Atkins understood. The only time, really, a subordinate would ask for a
notarized copy of an order would be to preserve a copy as evidence for an
Inquest hearing. No subordinate would dare to make that request if the order
were lawful.
Atkins had, after all, been directly ordered by Prime Minister Kshatrimanyu
Han, his commander-in-chief, to cooperate with Phaethon, not to sabotage him.
He said, "You think I'm afraid of a court-martial, is that it? Don't make me
laugh."
"Sir, is the Marshal-General asking me to speculate about the
Marshal-General's state of mind, sir?"
"Well, I am not going to sit here and fret about my career (ha! if you can
call it a career) while an idealistic fool is planning to give the enemy
control of the only invulnerable warship in the Oecumene. Don't you think I'm
willing to sacrifice my career to do what I know is right?"
"Sir, is the Marshal-General asking me to estimate the Marshal-General's
ability to distinguish proper from improper conduct, or to comment upon the
Marshal-General's bravery, Sir? I do not think the Marshal-General is afraid
of a court-martial in and of itself, sir."
" 'In and of itself ? What the hell does that mean?"
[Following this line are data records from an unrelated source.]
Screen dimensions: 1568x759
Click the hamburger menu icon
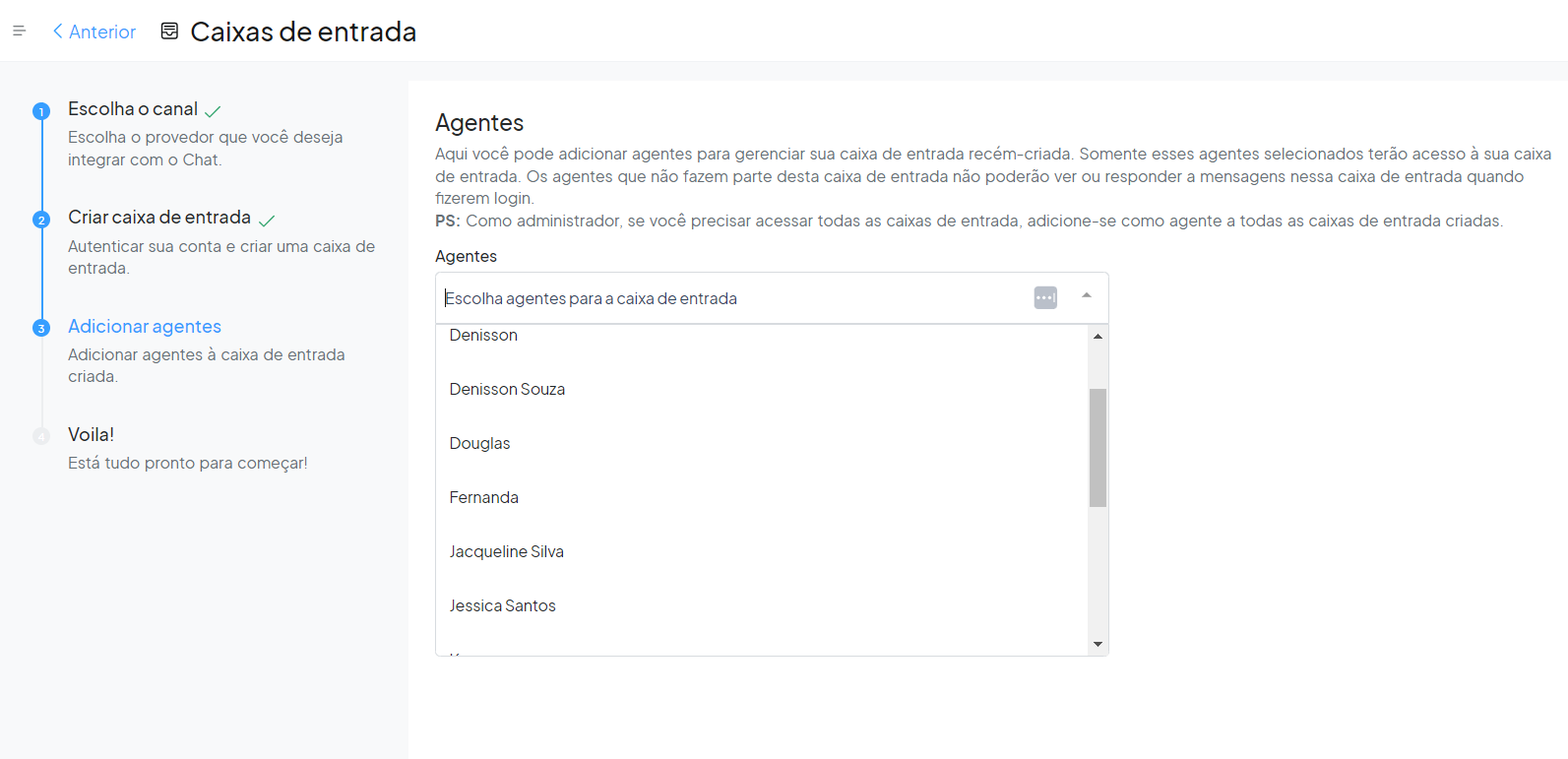tap(19, 32)
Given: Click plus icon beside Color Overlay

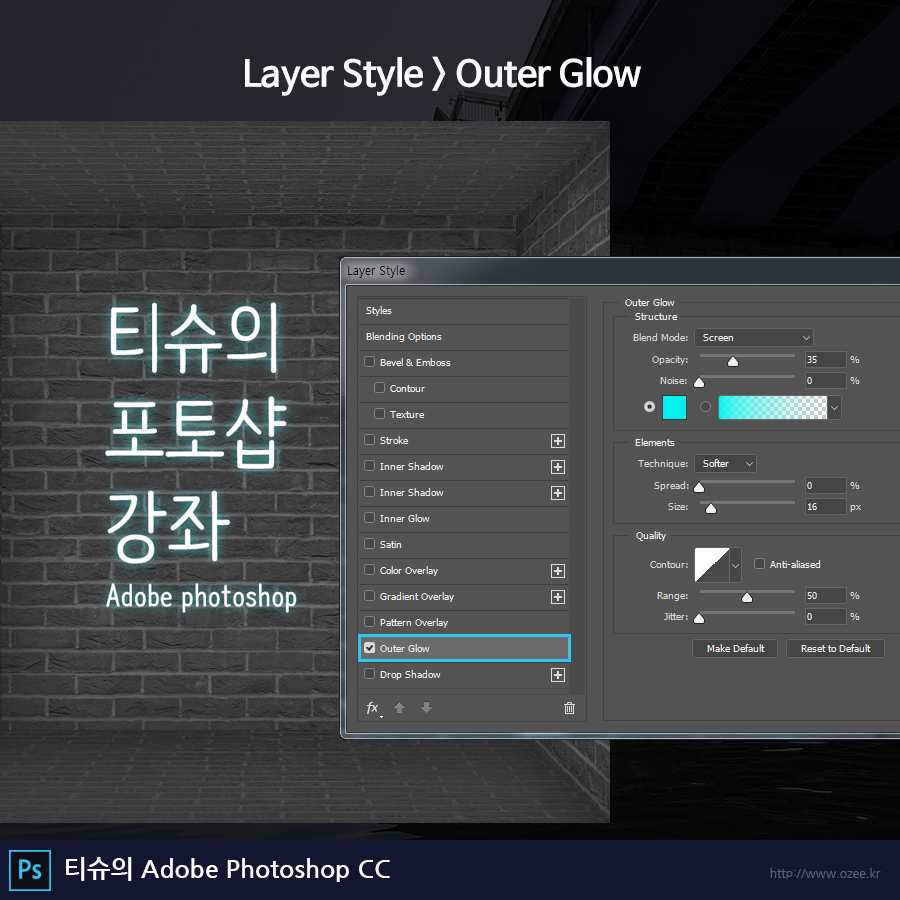Looking at the screenshot, I should tap(558, 571).
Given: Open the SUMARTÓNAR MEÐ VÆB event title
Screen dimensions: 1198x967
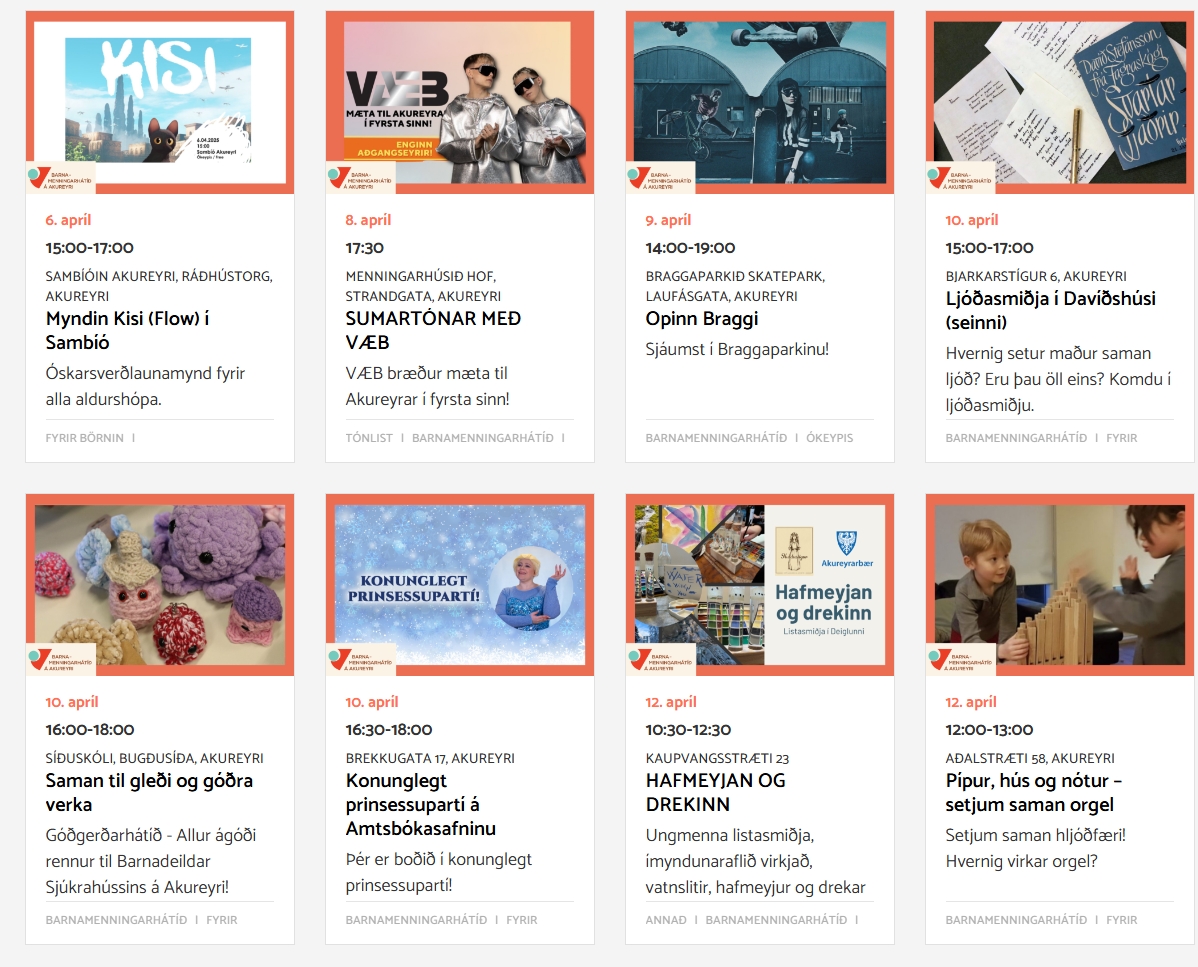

But he knew what it meant. A court-martial as such did not awe him. But what
the court-martial represented, did. It represented a human attempt to enforce
and to protect those values for which soldiers lived and died: honor, courage,
fortitude, obedience.
He looked at the dagger in his hand. In the pommel was imprinted the insignia
of the Foederal Oecumenical Commonwealth: a sword bound into its sheath by the
windings of an olive wreath. Within the circle of that wreath, a watchful eye.
The motto: Semper Vigilantes. Eternal Vigilance.
The eye seemed to stare back at him remorselessly. Honor. Courage. Fortitude.
Obedience.
He said aloud, "I was born in the drylands, back when Mars was still red, on
the slope of Olympus Mons, and my father was killed by a warren breaker who
drilled into our run for our ice. My father's two clones were my uncles, and
twins. They all used the same passes and prints, because Mars, in those days,
was controlled by the fiefs, who would rather be safe than be free, and they
metered our water, and IQ and air, and they tried to keep track of everyone,
everywhere. But we were Icemen. We lived by the pump and the pike. And we
didn't bother to obey any regs we didn't like. The fiefs were Logicians, what
we now call Invariants, but we just called them the Un-dead.
"The plan was that Uncle Kassad would lie down in the coffin they sent for my
dad, and take a retarder, and pass himself off for dead, till he got out of
monitor range in the grave stream. Then he would wake up, dissolve his way to
the surface, and set off south after the warren breaker. He had his filter
pike with him, folded on his chest like a spear, which he was going to use to
pierce the breaker's dry suit to pump out his blood and filter the moisture,
till he got a volume equal to what we had lost from our ice.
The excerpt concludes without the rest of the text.